Text segment »
A massive number of snakes are being lost each year through the combination of the many threats mentioned above. This unnatural decline in snake populations cannot rebound on its own. This is why the conservation of many snake species is required. Without assistance, many species simply cannot continue to survive the many hazards we have created for them.
Furthermore, literally millions of other snakes are being forced into captivity where they are being subjected to horrific acts of abuse. The threats that snakes face are being inflicted by rapacious humans who have monopolized and plundered the earth, causing habitats to become destroyed and degraded. These maraudering individuals brutalize, assault, and murder snakes for the most trivial and covetous of reasons. The most common of which is financial gain.

Task directions »
Please continue the passage on threats to snakes, starting after its last sentence.

Data extracts »
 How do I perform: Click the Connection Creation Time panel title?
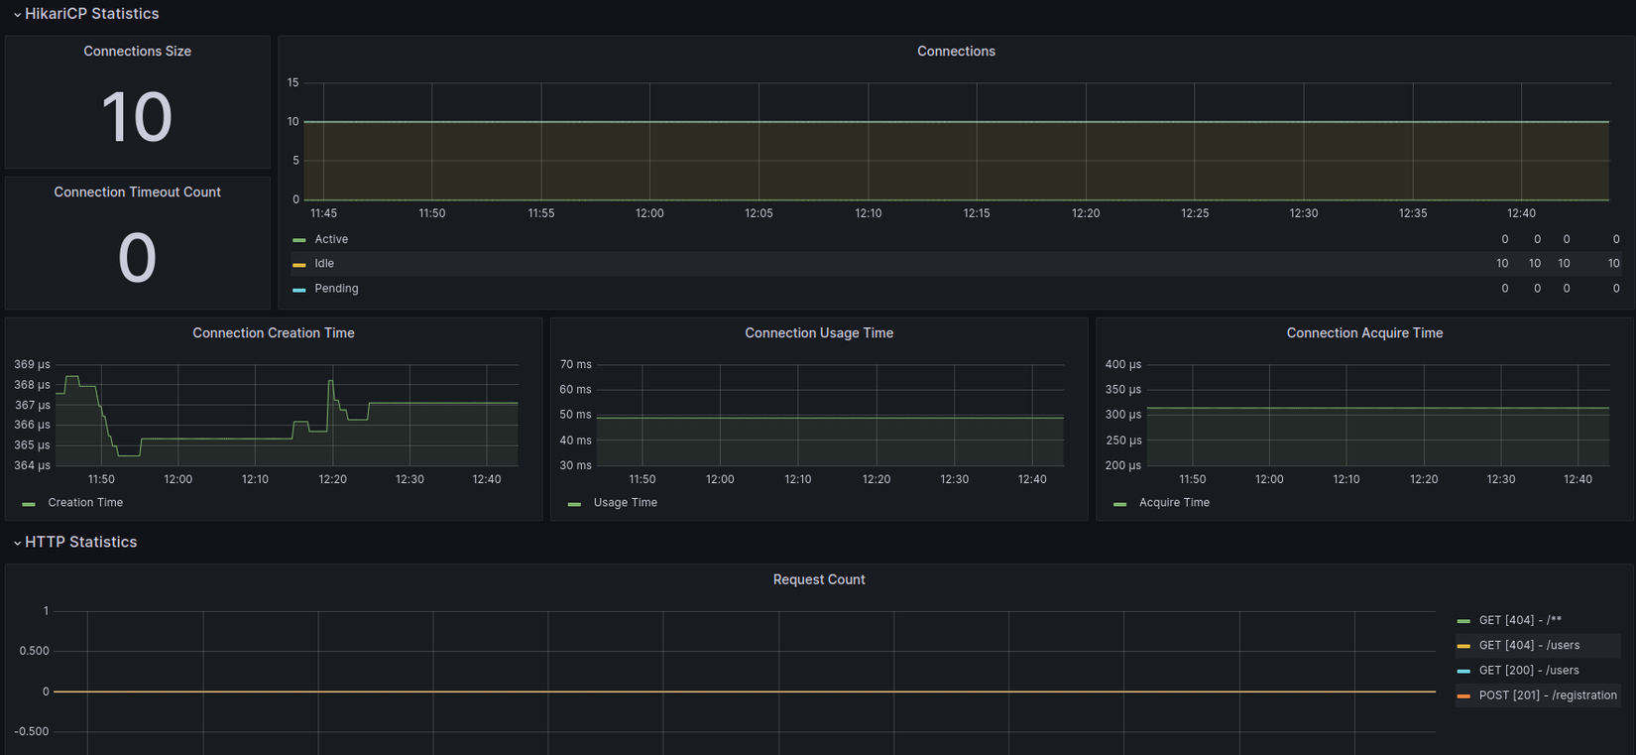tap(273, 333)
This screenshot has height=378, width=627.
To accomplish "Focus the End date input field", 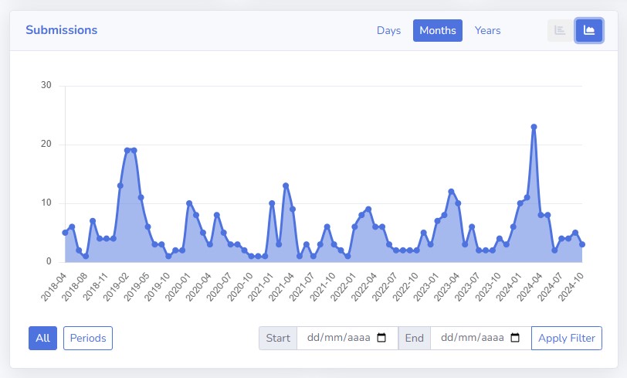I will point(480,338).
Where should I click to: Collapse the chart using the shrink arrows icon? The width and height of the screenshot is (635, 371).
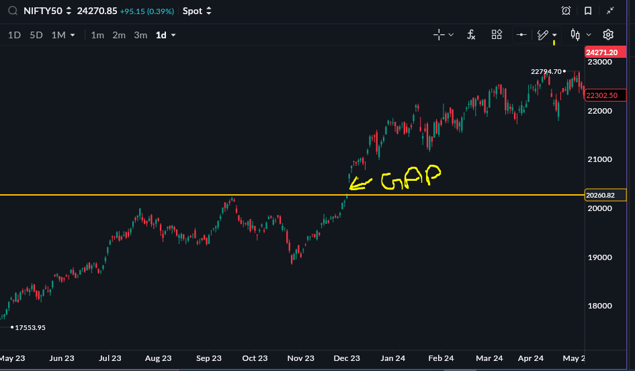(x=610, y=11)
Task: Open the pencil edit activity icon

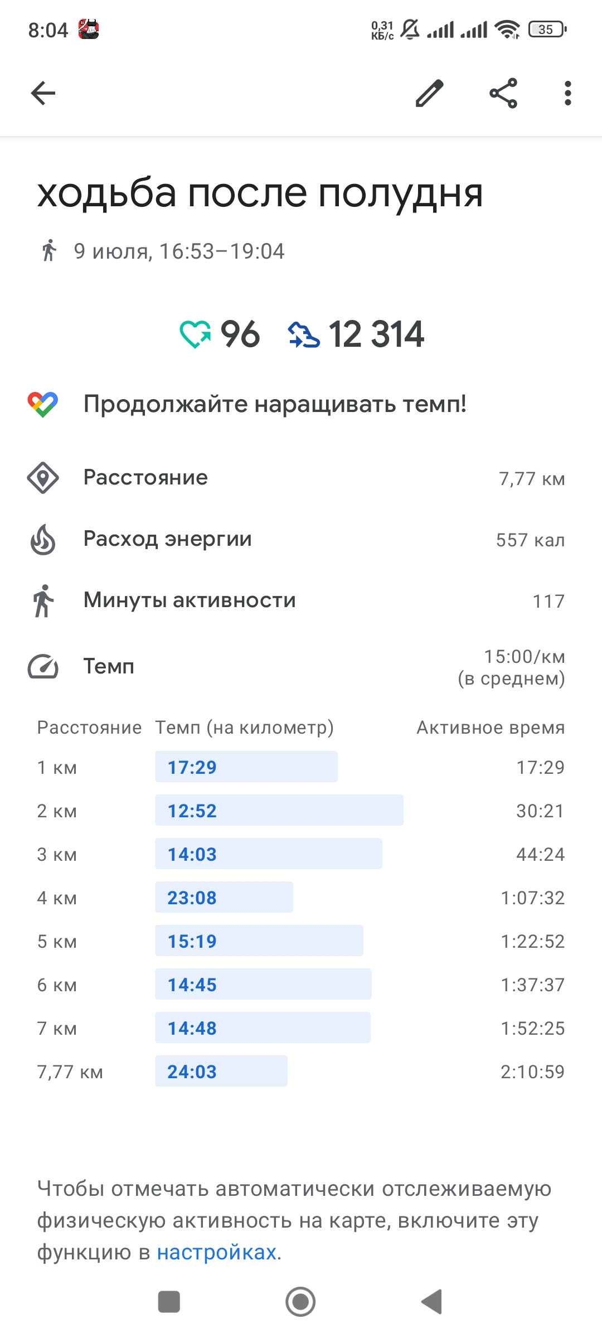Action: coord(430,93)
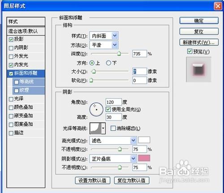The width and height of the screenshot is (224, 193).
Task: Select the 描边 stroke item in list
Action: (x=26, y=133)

...

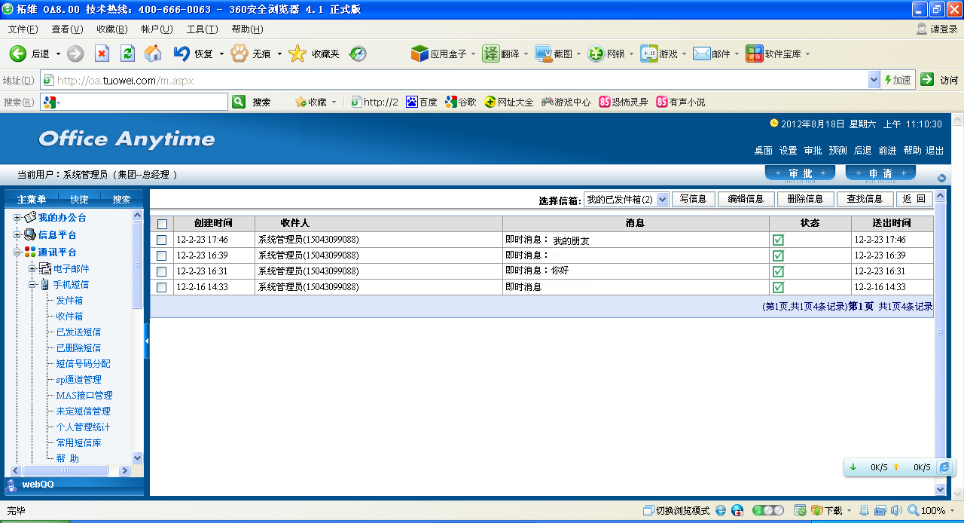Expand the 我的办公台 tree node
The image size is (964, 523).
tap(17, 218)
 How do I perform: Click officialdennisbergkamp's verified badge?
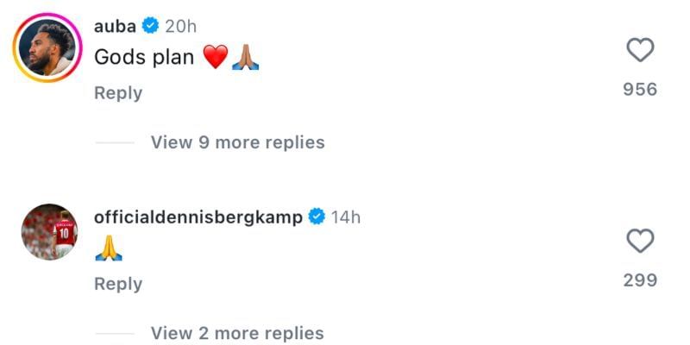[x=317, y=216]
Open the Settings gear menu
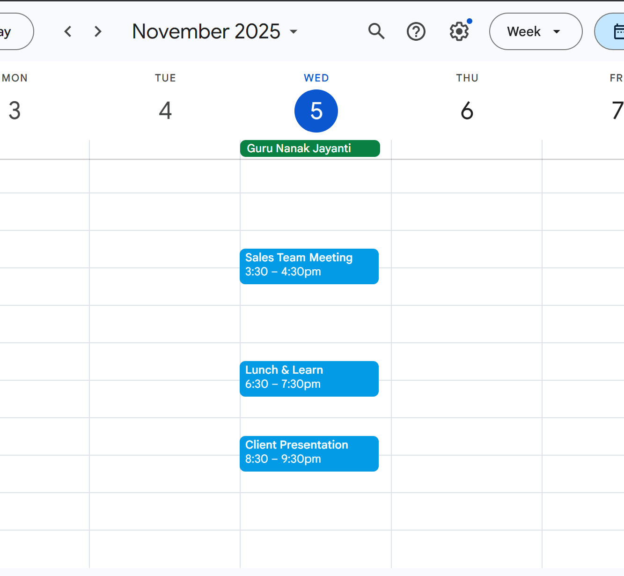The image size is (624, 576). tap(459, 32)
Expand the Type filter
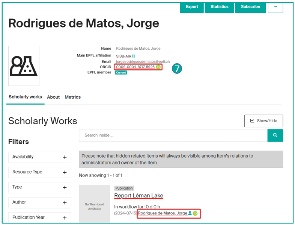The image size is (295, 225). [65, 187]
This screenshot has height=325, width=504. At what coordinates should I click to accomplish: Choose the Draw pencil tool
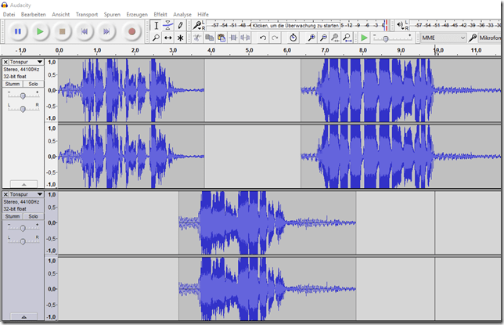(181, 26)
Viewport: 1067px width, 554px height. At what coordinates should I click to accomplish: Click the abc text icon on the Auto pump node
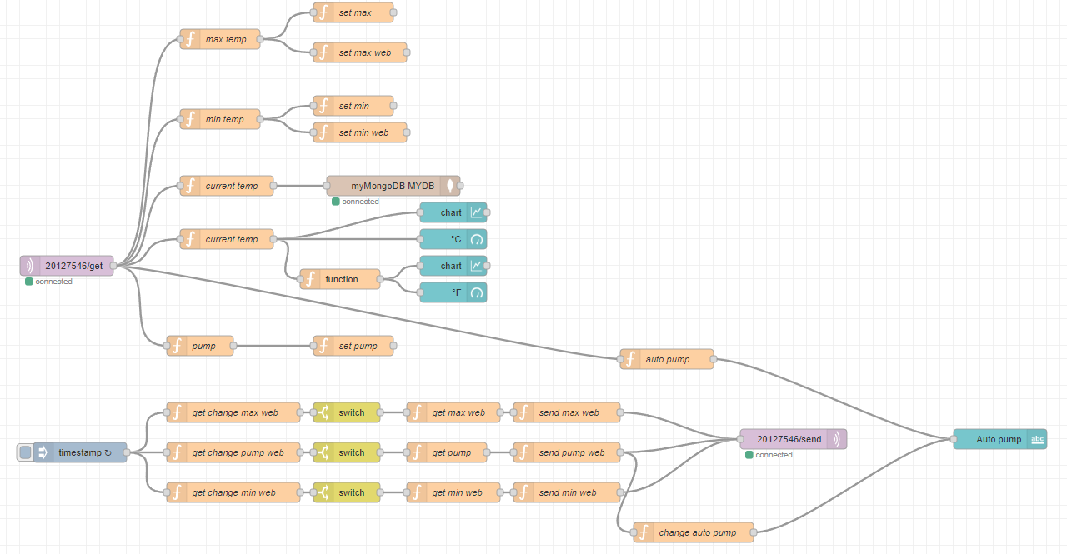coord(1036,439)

Exercise answer »
Many individuals have a thought process that views human beings as the most intelligent, superior, and enlightened lifeforms on the planet. If people are to have such views of themselves then they must use such intelligence and perception to realize that the majority of treatment that snakes receive from humans is nothing short of barbaric and deplorable. Humans must use their privileged position to strive to live in such a manner that is not detrimental or cruel to the other species on the earth; many of which species (including snakes) have been here for millions of years before humans appeared. This gives snake species every right (if not more then humans do) to live on this planet. It also gives them the right to live free of cruelty, persecution, and from infringements on their freedom.